Raising a Father
- Author: Arjun Sen
- Language: English
- Genre: Autobiography
- Published: 2009 (iUniverse)
- Publication place: United States
- Media type: Print (Kindle & Paperback)
- Pages: 184 pp
- ISBN: 1440158037

= Raising a Father =

2009 American memoir by Arjun Sen

Raising a Father is an American memoir written by Arjun Sen and published by iUniverse in 2009. Sen wrote it as a Christmas gift for his daughter Raka Sen. The book focuses on Sen's relationship with his daughter beginning when she was eight years old. Raising a Father is widely regarded as inspirational writing that helps other fathers understand the needs of their children and how to have a strong relationship with them.

== Plot ==

Sen's story starts the day after September 11 and the destruction of the World Trade Center. Forced to take the next day off work, Sen takes advantage of the free time to ask his daughter what she thinks of their relationship and she says, "not good." Challenged, Sen asks her to explain, and she says that he does not really know her. She gives him a three-question quiz: "Who is my best friend?" "What is my favorite restaurant?" "What is the best thing you and I have ever done?" Sen got all three answers wrong. The results of that conversation launched him on a journey of befriending his daughter and becoming a more thoughtful, better parent. He quit his job as Vice President of Marketing and started a home-based business that would allow him to invest more time and attention in his daughter. Sen notes that he did not want to become one of those parents who get two duty telephone calls a year.

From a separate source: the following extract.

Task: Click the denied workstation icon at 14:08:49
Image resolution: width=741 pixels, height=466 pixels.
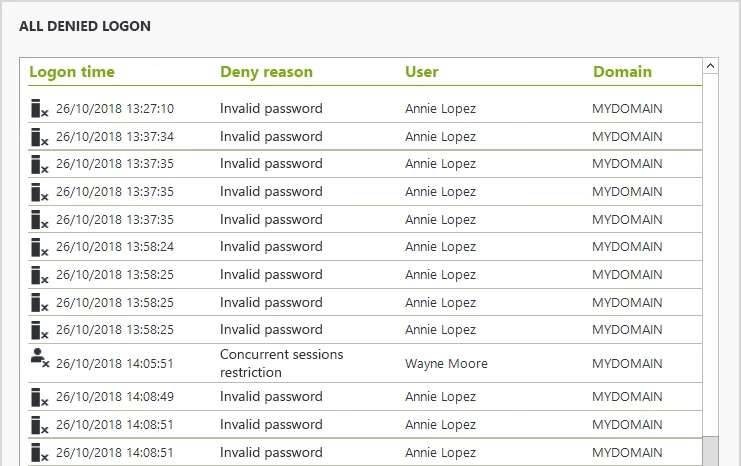Action: click(x=39, y=397)
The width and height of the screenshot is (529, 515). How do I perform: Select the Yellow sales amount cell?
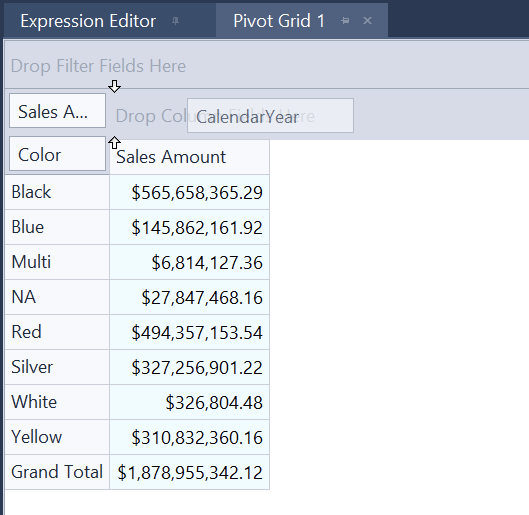point(189,437)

The memoir devotes some space to reminiscing about Sen's own childhood in India and the lessons he learned from his paternal grandmother. His grandmother's strict discipline and commitment to his education inspire him in his raising of his own daughter. One day, Sen who was born into the Hindu faith, finds himself wondering about religion. To his surprise, his grandmother does not forcefully advocate for Hinduism. She describes it as a "way of life" rather than a religion. Everyone must find the religion and way of life that suits him, she says. In reviewing his performance as a father, Sen refers back to his own childhood and the example set to him by his own grandmother. The memoir moves on to Sen's immigration to the United States. He arrived in 1988 with US $320. Fifteen years later, he was widely regarded as an important voice in the world of restaurant marketing. From here, the book comes back around to Sen's moment of awareness that he did not know his daughter well enough.

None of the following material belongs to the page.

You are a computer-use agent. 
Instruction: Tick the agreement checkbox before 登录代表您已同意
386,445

== Composition and Publication ==

Sen originally wrote the book for his daughter Raka as a present for her birthday. Later, when he decided to publish, he reviewed the stories with her and together they chose which ones would go into the printed book. Sen says that it was a collaborative project, to a great extent. In a radio interview, Sen said that he and Raka meant to inspire one parent at a time with their experiences. Subsequent to the publication of the book, Sen began giving lectures and interviews, based on the observations he made in Raising a Father. Sen also followed up on the book with an online blog that expands on some of the themes of the book such as how to stay in touch with Raka when she goes to college.

== Themes ==
"Raising A Father" deals with the struggles to balance work and successful parenting and the specific struggles of being a single father. Though some media coverage sees a Christian message in the book, Sen says that "Raising a Father" is non-sectarian and written for everyone.

Sen emphasizes the need to really know one's children, not just make assumptions about them. In describing his book, Sen said on TV Asia that he had a moment of discovery when, in looking through his daughter's closet, he found a cache of photographs that pictured her mother. His regret that she was hiding part of her identity from him informed many of his parenting decisions from that moment. Sen describes moments like these as "wake up calls" to which parents need to be attentive. The book also calls for parents to establish some way to objectively measure the quality of their relationship with their children—much as they would measure the success of a business or an employee. Sen describes himself as a former "addict" to work and he sees work addiction as one of the worst things that can interfere with good parenting.

== Reception ==

Raising a Father received considerable media coverage in the United States
 and in Asia. In a two-part "Face to Face" series on TV Asia, interviewer Vikas Nangia featured Sen on Father's Day. Nangia described "Raising a Father" as "doing exceptionally well all across the United States--matter of fact throughout North America." During his interview, Sen explains the title of the book. When he was around halfway through writing it, he discovered "It wasn't the daughter that needed to be raised; it was the goofball dad." Nangia notes that the book is not just about Sen, but that it captures universal experiences of parenthood: "This could be the story of your house."